Montag, 11. Mai 2015

Elektrische Gewissensprüfung

Wenn's das nur früher schon gegeben hätte! 

Als ich nach meiner Bundeswehrzeit Ende der Siebziger Jahre nachträglich den Kriegsdienst verweigerte, wurde ich durch das Kreiswehrersatzamt einer "Gewissensprüfung" unterzogen. Eine solche Prüfung fand ich damals albern, weil kaum objektiv durchführbar. Was der Prüfungsvorsitzende und seine Beisitzer, ein Schornsteinfeger und ein Bäcker nicht schafften, gelingt jetzt einem Automaten.

Seit einigen Tagen kann man im Internet Zeuge einer ausgeklügelten Gewissensprüfung werden. Ein Verkaufsautomat - aufgestellt am Alexanderplatz - bietet T-Shirts für sensationelle 2 Euro an.

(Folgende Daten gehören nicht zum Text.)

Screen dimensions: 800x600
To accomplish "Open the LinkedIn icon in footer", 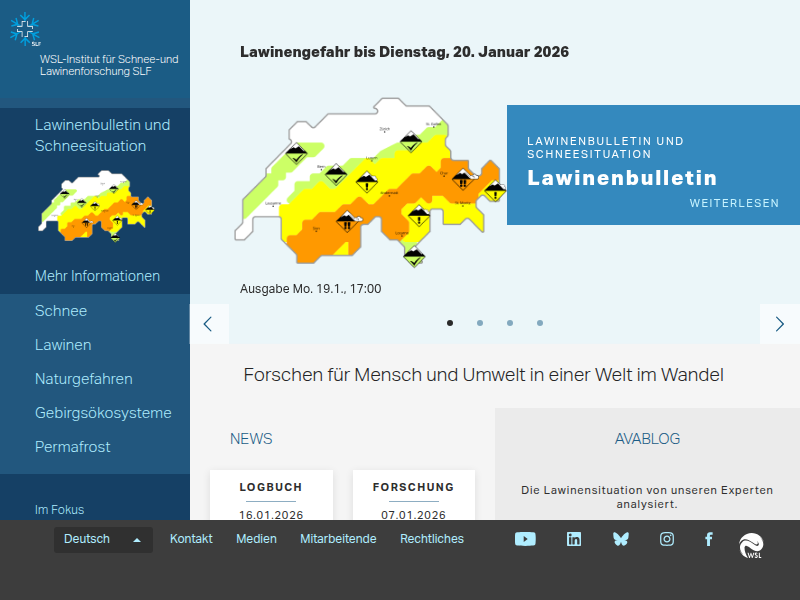I will tap(574, 539).
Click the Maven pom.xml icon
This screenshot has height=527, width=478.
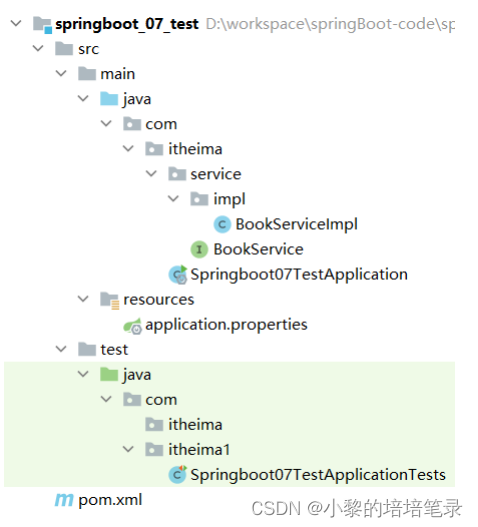(64, 499)
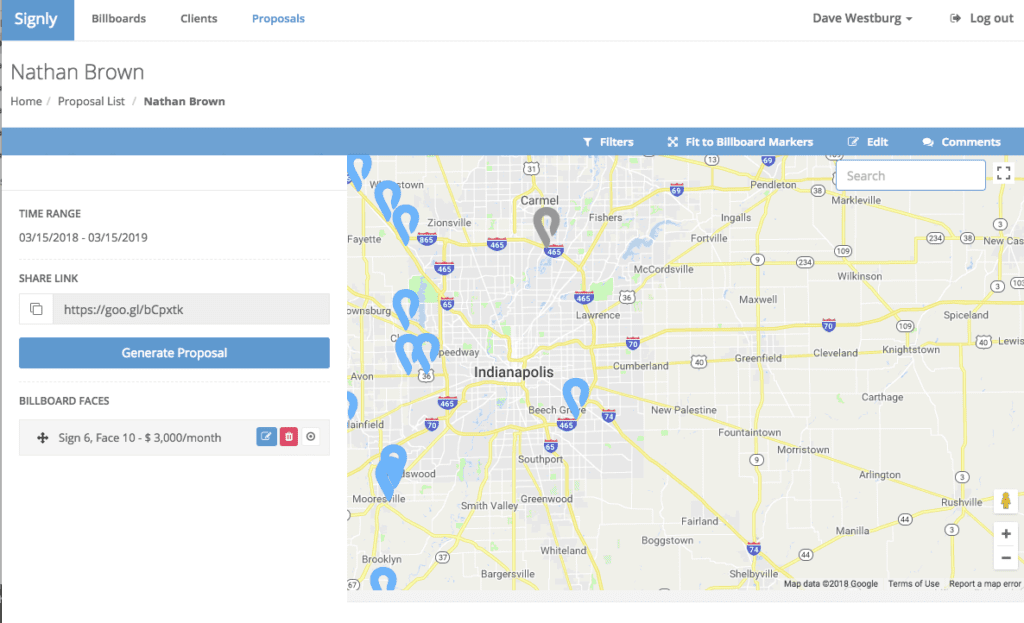Select the blue marker near Beech Grove
1024x623 pixels.
575,395
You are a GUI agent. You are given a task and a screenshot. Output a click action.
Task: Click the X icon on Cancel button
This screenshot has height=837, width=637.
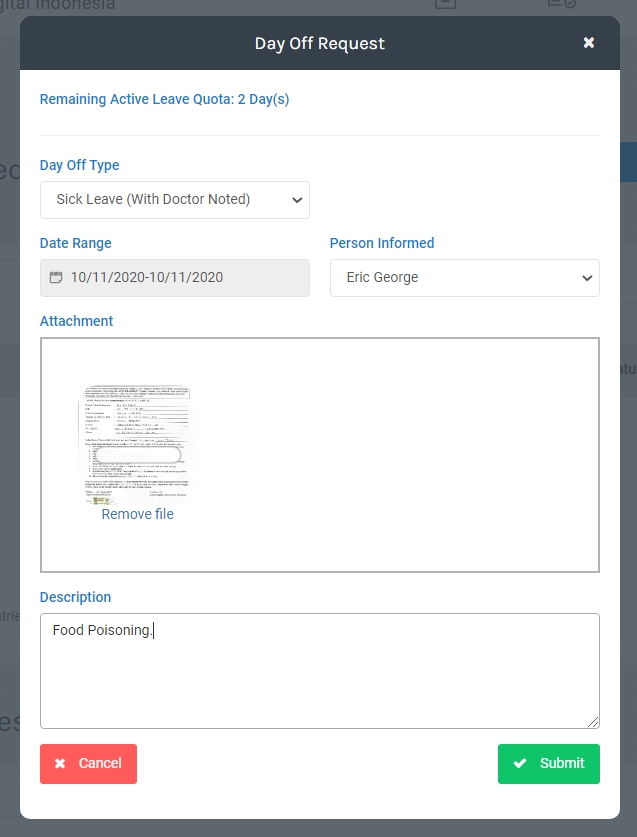[60, 763]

Nach Einwurf des Geldes und Drücken der Warentaste spuckt das Teil jedoch nicht die verlangte Textilie aus, sondern spielt einen Film ab, in dem die Arbeitsbedingungen der Näherinnen gezeigt werden, die in schäbigen Fabriken für ein paar Cent pro Tag Hemdchen für den Westen nähen.
Wenn der Film zu Ende ist, stellt der Apparat den verdutzten Käufer vor die Wahl "Trotzdem kaufen - oder 2 Euro spenden, damit die Arbeitsbedingungen der Näherinnen verbessert werden?". Erfreulicherweise spenden fast alle den Betrag, denn es dämmert auch dem Abgestumpftesten, dass Billigklamotten zu Ungerechtigkeiten führen. 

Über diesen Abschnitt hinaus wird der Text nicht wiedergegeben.